Monday, October 30, 2006

mixed model

Hi Barbara,
I guess you want to fit a linear mixed model, nlme is specific for non-linear models.

Did you try this code, which assumes a normally distributed response:

model1<-lme(mfreq~avergTemp+altitude, random=~1|country)

or this code for poisson response:

model2<-glmmPQL(mfreq~avergTemp+altitude, random=~1|country, family=poisson)

lmer(mfreq~avergTemp+altitude+(1|country), family=poisson, method="Laplace")

but first you should check whether country is a factor!

Cheers, Tom
Hi Tom,
I'm having troubel getting my mixed model to run. The dependent variable gives frequencies, the fixed variables are numbers and the random variable consists of categories:
model1<-nlme(mfreq~avergTemp+altitude+country, fixed=avergTemp+altitude~1,
but then I get the error message:
Error in, eval(parse(text = paste("~1",deparse(groups[[2]]), : Invalid formula for groups.
Unfortunatly I can neither figure out with Crawly nor with help-files what sort of parameter or function I need in this case for the random variable. Any suggestions?
Thanks a lot,Barbara

count data and dispersion

First of all,
long ago I picked up the idea that corrections for overdispersion are only necessary when the scale parameters is above 3 to 4. The idea is understandable, you should only correct if likely to be present, but the exact reason for the "3 to 4" limit is now unclear to me.
I tried to locate where I got the idea from, and it seems to be from here. I did not find any confirmation of that rule of thumb anywhere else.
However, Lindsey (1999) suggests, based on the analysis of examples, that corrections are necessary when the overdispersion parameter is at least two.

You should keep in mind, however, that overdispersion is impossible in some cases (so you should then never correct for it):

- when the dependent variable is a Bernoulli 0 - 1 variable
- when the maximal model considered, is the saturated model

Overdispersion can also be caused by

- using the wrong link function
- a missing covariate
- the necessity to transform covariates
- outliers

so you should check these potential causes.

Concerning underdispersion, Venables and Ripley (2002) show that dispersion estimates indicating underdispersion can be caused by small counts. See e.g. MASS4 p.208.
The ratio of residual deviance to degrees of freedom can be seriously biased downward, for extreme p (and small n) in the case of binomial data, and for low lambda.

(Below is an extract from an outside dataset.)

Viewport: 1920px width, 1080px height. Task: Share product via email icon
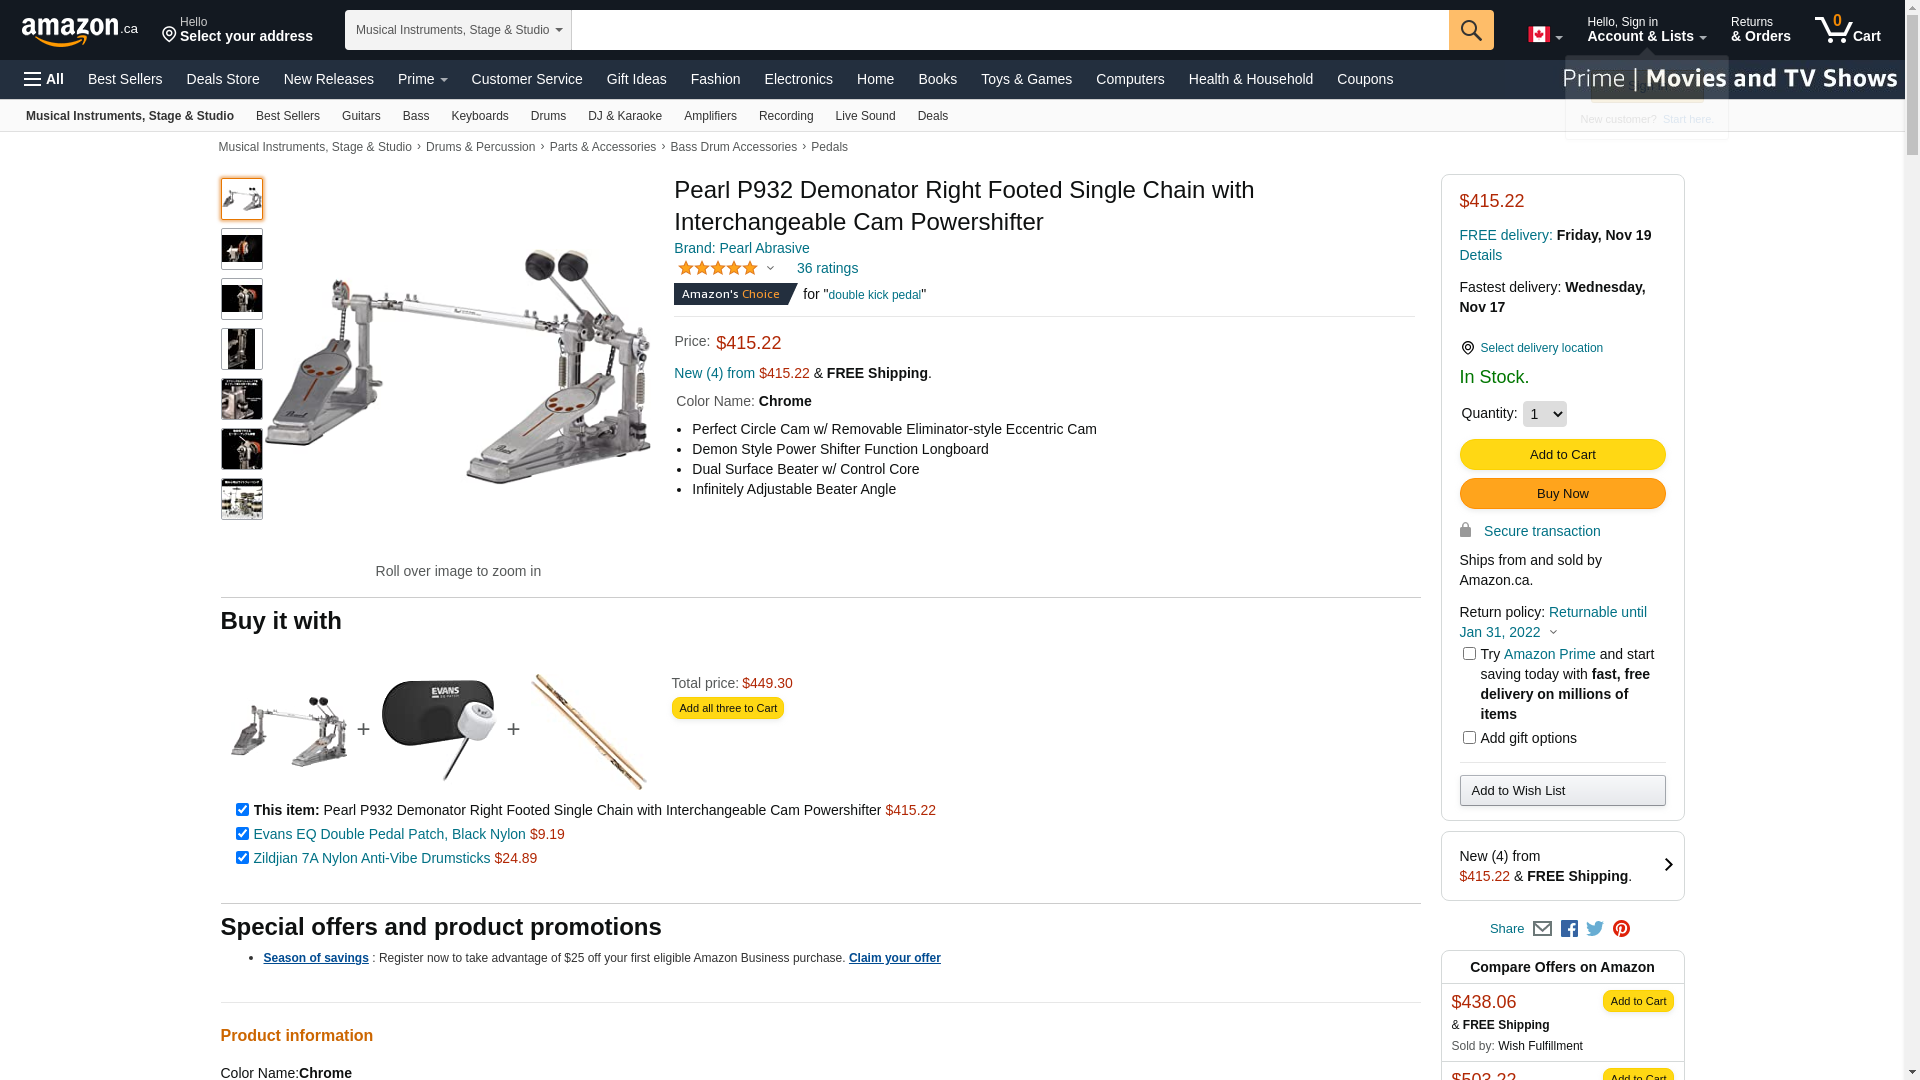tap(1542, 929)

Instead of relying on rules of thumb, one can also model distributions for counts which allow both under-and overdispersion.
Some possibilities are the double binomial (poisson) distribution and the multiplicative binomial (poisson) distribution. Using AIC, you can then incorporate the decision to correct for under(over)dispersion into your model selection procedure.
You can do glm with these distributions in R, using the "gnlm" library by (Jim Lindsey. It is not easy to work with.
I have adapted some examples from Lindsey 1999 Models for Repeated Measurements to indicate how you can fit such models.
The R input code is here, and the data file here.

Tuesday, October 24, 2006

count data and underdispersion

Hi Tom!
I have two questions;
1) If you have count data with underdispersion, from which value of the dispersion parameter should you chose to use the quasipoisson distribution? Is there a rule of thumb for underdispersion, like with overdispersion?
2) If you have countdata with a high mean (17) and 'good' variance on the left but a short tail on the right: Is it enough to use the quasipoisson distribution to correct for this, so can you use the quassipoisson distribution when there is only underdisperion on one side? Or should you transform your data and use the normal distribution?

Monday, October 16, 2006

GLM course

The glm course has started this morning. Thomas Tully, Wolf Mooij and Tom Van Dooren are the instructors. All participants have been invited to become members of this blog.